SFR Builder Sentiment Ticks Up Despite Affordability Issues
“Although demand remains strong, higher prices have cooled prospective buyers’ intent to purchase a home.”
Single-family builder sentiment ticked up four points in October to hit its highest level since July, according to the latest National Association of Home Builders.
The latest NAHB/Wells Fargo Housing Market Index shows that builder confidence hit a level of 80, a high watermark since this summer, with new home sales rising 14% to an 800,000 annualized rate in September. Median prices are up almost 19% year-over-year and existing home sales hit an eight-month high.
On the flip side, overall construction starts ran counter to these trends, mainly owing to a 5% decline for multifamily starts of projects with more than five units. Single-family starts remained flat at a 1.08 million annualized rate.
“Although demand remains strong, higher prices have cooled prospective buyers’ intent to purchase a home,” NAHB’s Robert Dietz said in a recent analysis, noting that remodeler confidence remained near all-time highs, at a level of 87 for Q3.
“Meanwhile, higher home values have lifted home equity and household wealth, which is largely supporting the home improvement sector.”
Dietz predicts that supply-chain issues will continue to challenge the economy well into 2022. Prices for residential construction materials have increased 11% so far this year and are now 14% higher than this time last year, and while lumber prices are down 62% from their May peak, they are on yet another upswing.
And “lot supplies are as tight as they have ever been,” Dietz says, citing a recent NAHB survey. Around 76% of builders rated the overall supply of developed lots in their regions as low to very low—an all-time record since NAHB began collecting the data in the 1990s. The prior record was 65% in 2018.
Since 2013, the survey has also asked builders to rate the supply of A, B and C lots in the areas where they build, and keeping with prior trends, shortages were most significant for “A” lots.
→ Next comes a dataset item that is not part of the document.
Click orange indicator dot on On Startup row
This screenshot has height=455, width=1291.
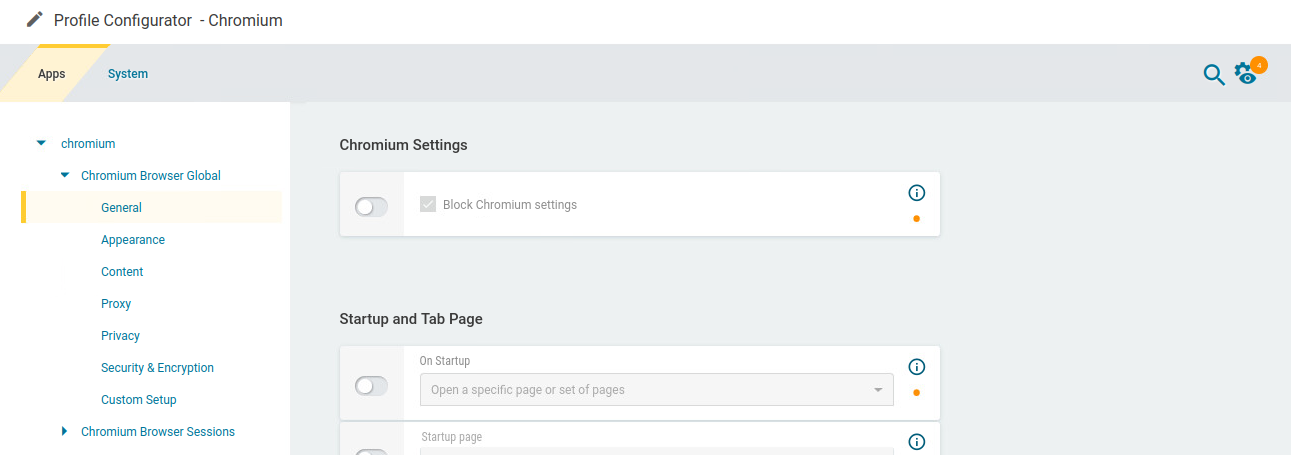point(917,392)
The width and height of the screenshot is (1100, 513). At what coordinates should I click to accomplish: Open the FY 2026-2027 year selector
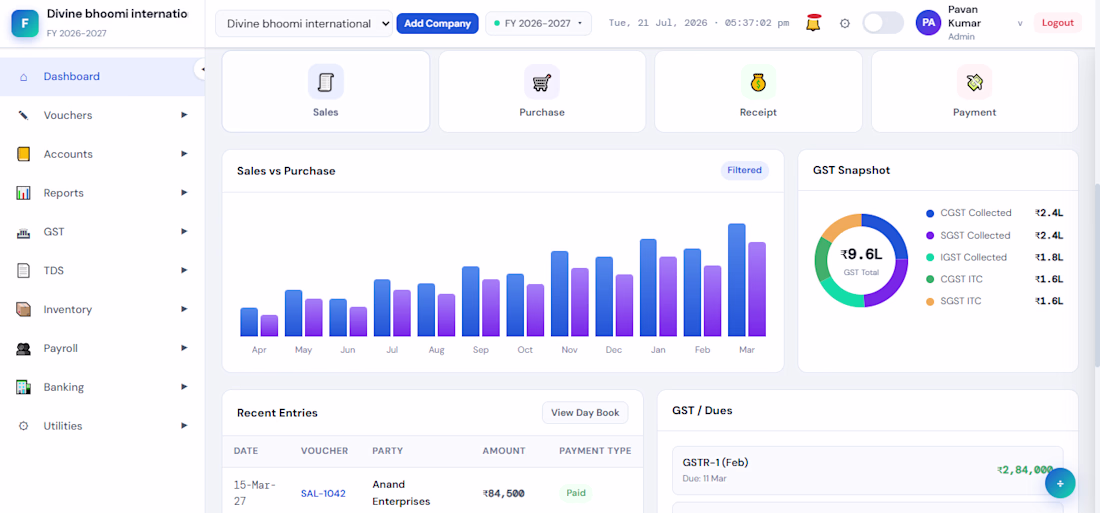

“All three percentages are at record highs, however, indicating that lot supply problems are historically widespread irrespective of the desirability of the locations,” NAHB’s Paul Emrath writes in a recent analysis of the survey data. “Along with the other aforementioned supply chain challenges, these lot supply problems are one of the reasons NAHB’s standard measure of housing affordability has fallen to its lowest level in nearly a decade.”